Revd Foster was kind enough to include two other documents: A German Brexit ? A scandal of subversive statecraft by John Petley, and Lecture at the Heritage Foundation “Brexit and the US-UK Defense Relationship” by Professor Gwythian Prins. Copies of both documents are available to interested parties on request.
This correspondent was unaware that Hollywood had remade the 1974 Charles Bronson vigilante exploitation movie Death Wish, last year, with Bruce Willis. Before you ask, don’t even bother.

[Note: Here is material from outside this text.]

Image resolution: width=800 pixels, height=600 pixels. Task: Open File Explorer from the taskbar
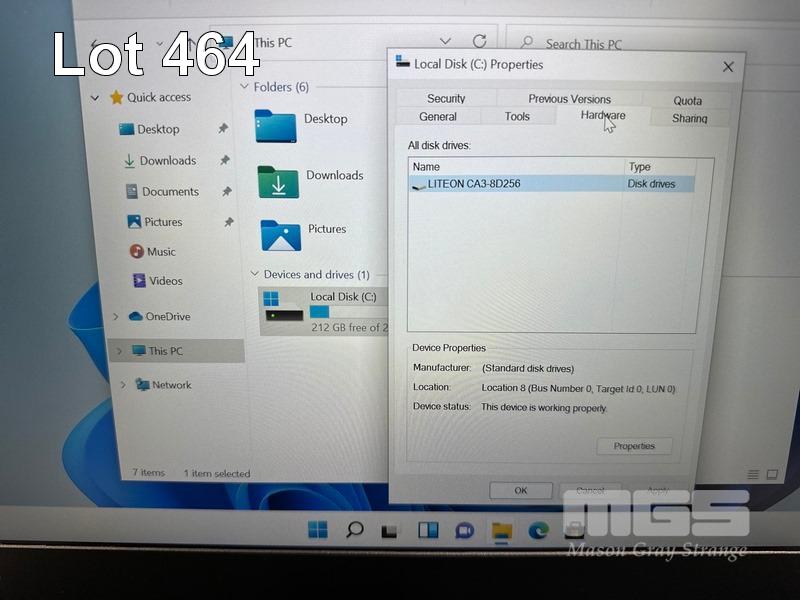point(501,530)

As Entertainment Weekly’s Chris Nashawaty points out, it’s a deeply problematic film, not least because it’s “the absolute wrong movie at the absolute wrong time”. Perhaps even more so than the admittedly cynical original, it’s nasty, mean-spirited and dotted with gratuitous gore. A grim Metascore of just 31 tells you all you need to know.
But Hollywood isn’t the only one reheating Death Wishes. At the time of writing, the Conservative Party leadership contest had unceremoniously dumped the principled Brexiteer Dominic Raab and, egged on by hardly objective news media, was determinedly talking up Maybot 2.0 in the form of the frankly creepy ‘Rory’ Stewart.
YouGov published their latest poll of Westminster voting intention figures on 14th June. The Brexit Party stood at 26% of the vote, followed by the LibDems with 22%, with Labour on 19%. The Conservative Party was in fourth place, with a grisly 17%.
The Conservative Party is clearly free to elect whomsoever it wishes. But it strikes this correspondent that with Raab now out, if Boris Johnson isn’t selected, the Party is over. (Which it may indeed be, in any case.) Remain-biased Tory MPs will only have themselves to blame. These same MPs will also be responsible for leaving the door to No. 10 open for Jeremy Corbyn. As Adam Smith once observed, there’s a great deal of ruin in a nation.